Even before writing it, I’m pretty sure everyone knows what this will be about. Just a week ago, lives were turned upside down: students learned they were leaving the lives they’ve made at school to come, parents were preparing to move their students out of the dorms, and back into their houses. Jobs were lost, corporations were shut down, people moved. The people stayed inside, but the world kept moving. With the sudden, stark transition, everyone was scrambling to learn how to continue their normal lives on-screen or within a 6-foot radius of one another. 

The news was met with anger by most, but as information came out, it was then met with acceptance and understanding. Even though we are apart, I have never seen the world work together as a community more than I have in the past week. I’ve seen everyone under the sun offer help: professors and faculty at Rhodes were offering assistance in storage or temporary housing, students were offering to drive strangers across the country so they could get home safely. On a large scale, I saw transportation companies offering ways for students to get home, or ways for them to store their belongings. I have seen churches, support groups, and counseling offices offer Zoom and Skype meetings, gyms have offered online workouts, remembering that your physical and mental wellbeing is just as important as keeping your community safe.
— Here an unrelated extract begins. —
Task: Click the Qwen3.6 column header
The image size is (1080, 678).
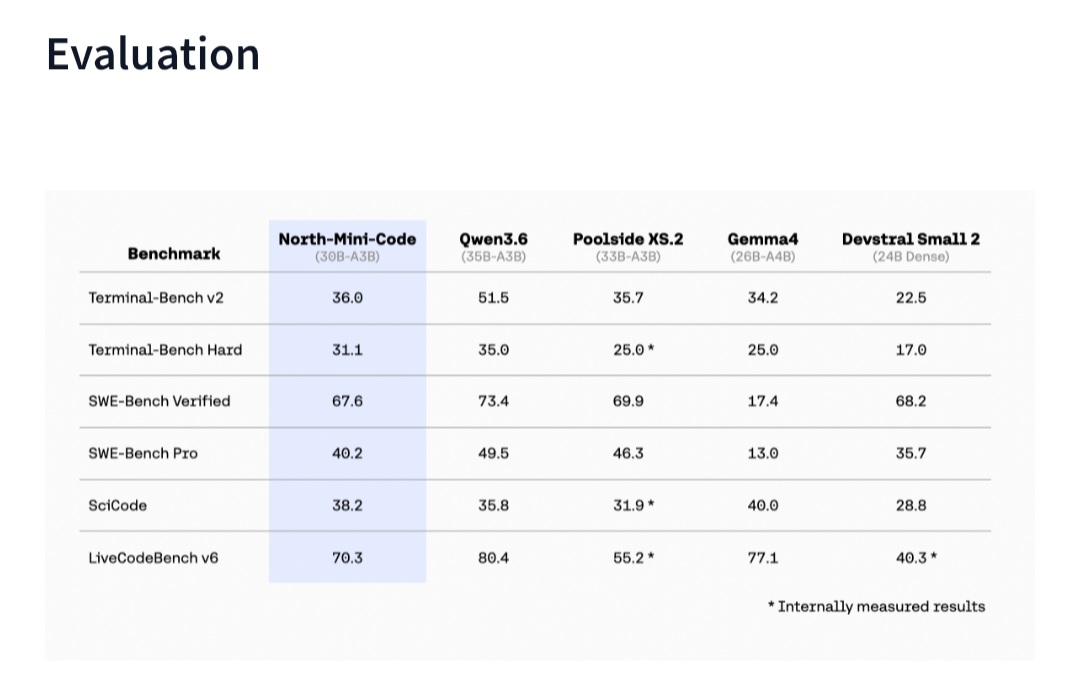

I think about my Rhodes community, and how I miss walking around the beautiful campus in the warm weather, petting PJ the cat, and even staying up late in the library studying with friends. However, even in these moments of sadness and uncertainty, I’m met with just how grateful I am for the memories I’ve made there, and that I have a community that I miss. I’m grateful for a community that has offered so much support and love. Social Distancing does not mean social isolation: it means forming a community so strong that it can withstand a lack of face-to-face communication.

Right now, life is confusing and stressful. There’s no getting around it. However, I hope that you can take a look at all that you do have, and hold onto the communities in your life working together.